Exotic animals at WUELS have been the subject of scientific research at the Department of Epizootiology and Clinic of Bird and Exotic Animals for years. Now, after over a two-decade-long trend of keeping all sorts of exotic animals at homes, this knowledge is turning out to be indispensable in everyday veterinary practice as well.

The case of Julian the lemur

The 8-year-old lemur is a resident of Safari ZOO in Borysew. It’s only one of the zoological gardens WUELS’ specialist are cooperating with – one of the regular patients of the veterinary faculty are very rare white lions raised in Borysew.

lemur Julian, Wrocław University of Environmental and Life Sciences, WUELS,
fot.
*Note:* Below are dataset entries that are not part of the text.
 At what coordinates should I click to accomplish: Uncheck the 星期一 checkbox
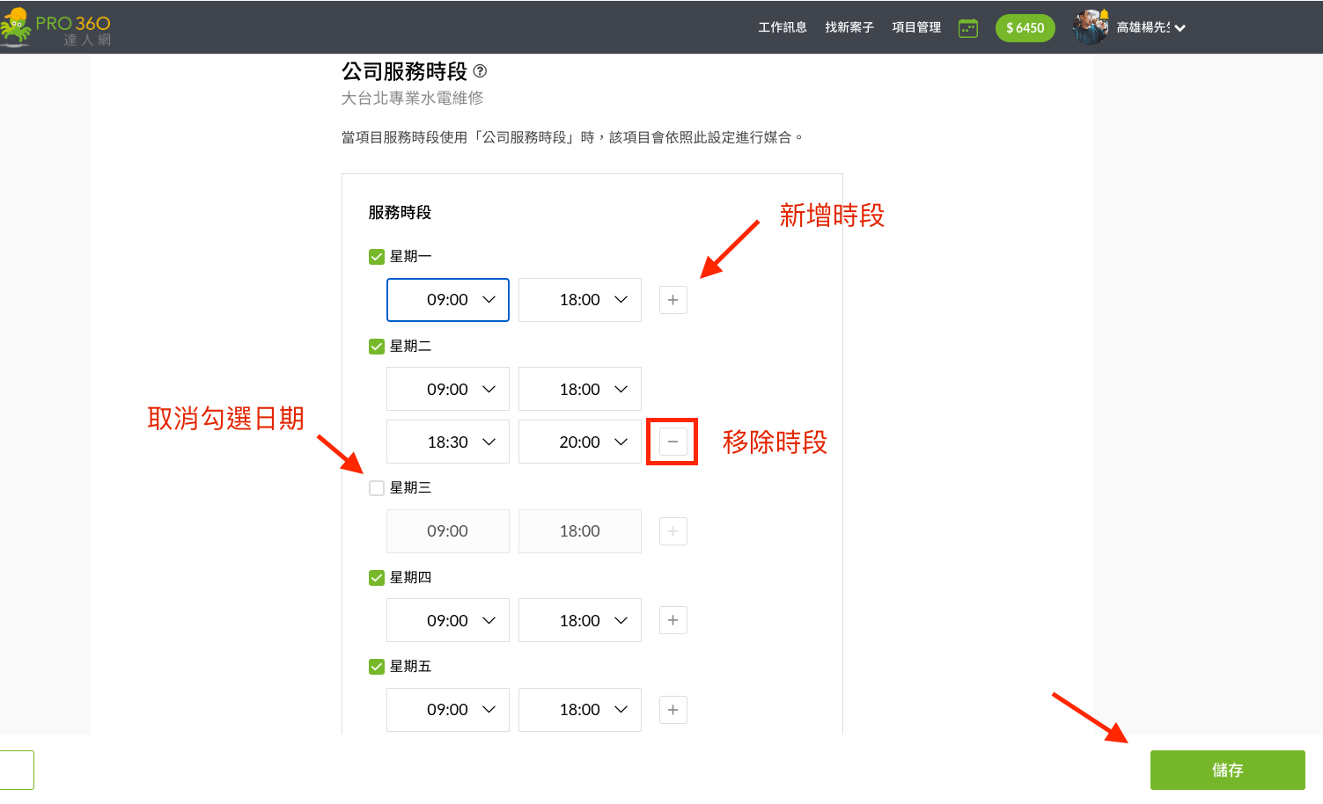tap(377, 257)
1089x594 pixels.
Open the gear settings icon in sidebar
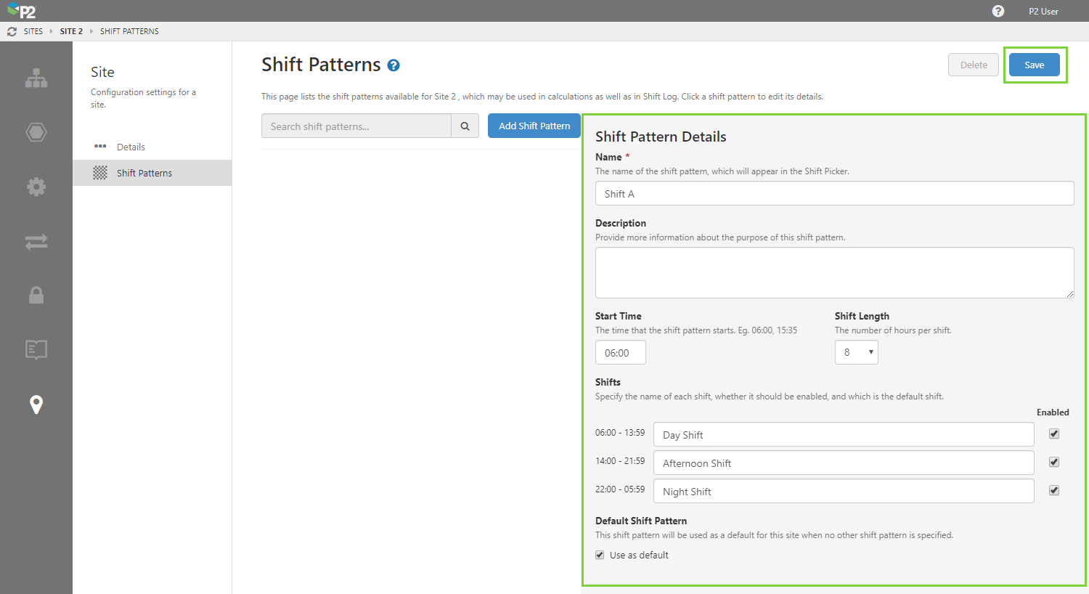[x=36, y=187]
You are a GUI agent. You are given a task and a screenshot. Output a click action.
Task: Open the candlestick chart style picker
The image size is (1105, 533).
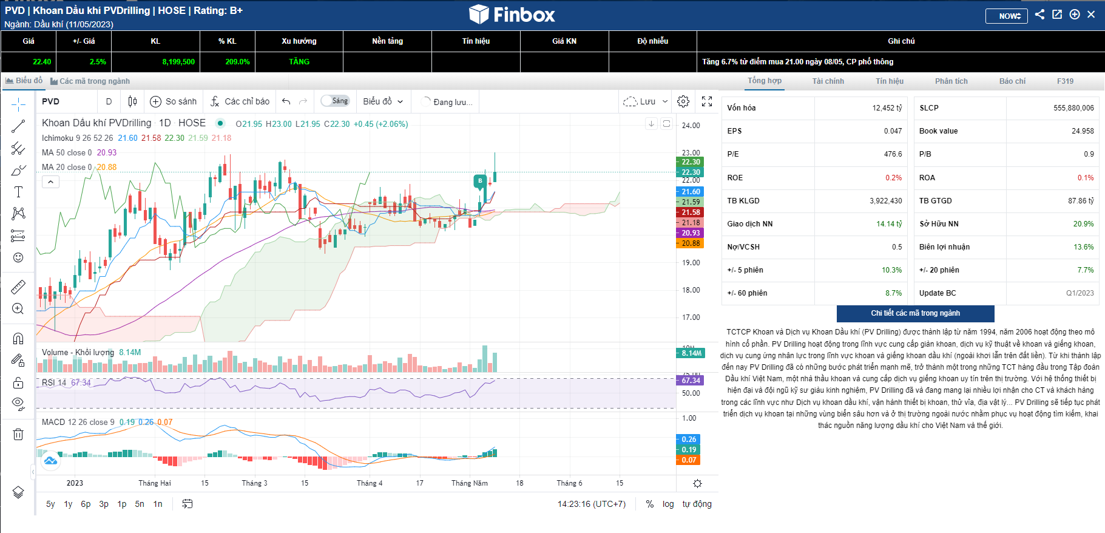coord(132,101)

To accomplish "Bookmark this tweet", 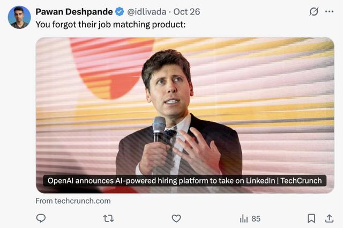I will click(311, 218).
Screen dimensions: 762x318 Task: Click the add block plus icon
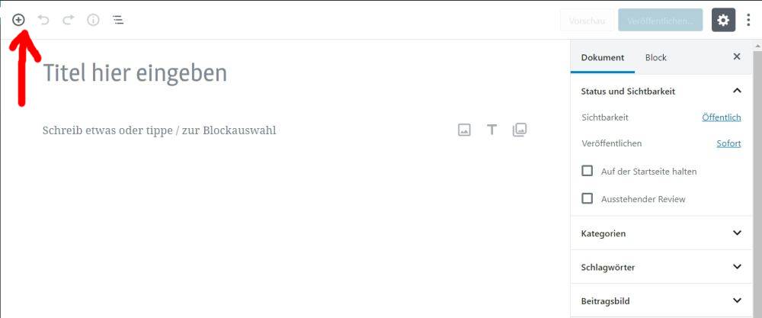point(19,20)
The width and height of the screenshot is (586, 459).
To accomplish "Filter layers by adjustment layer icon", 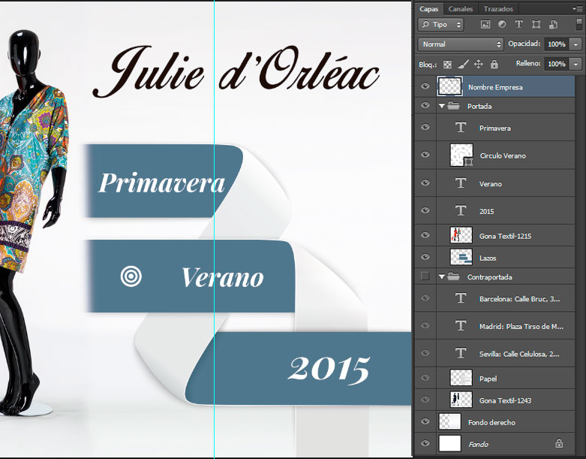I will point(501,25).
Tomasz Lewandowski

So when the keeper of those animals, dr Łukasz Rawicki, noticed that one of the lemurs, Julian, stopped walking and clearly had limb paresis he immediately got in touch with dr Marcin Wrzosek, a neurologist at the WUELS veterinary faculty.

Julian was first examined in one of the three most modern MRI workshops in Europe (academic veterinary clinics have at their disposal equipment that many other hospitals, not just those for animals, can be jealous of) and during that examination it turned out that the lemur threw its back out. Pharmacological treatment didn’t produce the desired result so during the next appointment additional specialistic tests were done including electromyography which is a neurological test allowing to detect muscles and nerves diseases. Then dr Wrzosek performed a successful spinal cord surgery which should bring back the lemur’s paws’ mobility.

Julian lemur, Wrocław University of Environmental and Life Sciences, WUELS,
fot. Tomasz Lewandowski

Baby monkey saved

The person to know all about the dramatic events related to keeping exotic animals at homes would be WUELS’ dr Tomasz Piasecki because he’s the one who gets all the crawling, jumping, flying unusual patients almost every day.

Recently dr Piasecki saw a baby monkey for a follow-up appointment. The tufted capuchin who came from Kołobrzeg to see WUELS’ specialists is only one month old. She came to dr Piasecki with frontal and temporal lobes damage and fractured skull bones. Her mother bit her. – It happens as a result of some kind of stimulus like great stress – explains dr Piasecki.

tufted capuchin, Wrocław University of Environmental and Life Sciences, WUELS,
fot. Tomasz Lewandowski

The follow-up examination (including the extensive neurological one performed by dr Wrzosek) showed that the therapy conducted by dr Piasecki brought the expected results. The capuchin is in good condition, she’s behaving like any one-month-old, and in a month during an another follow-up appointment the doctors are going to perform an MRI examination to check whether there are any hidden complications after the sustained injuries.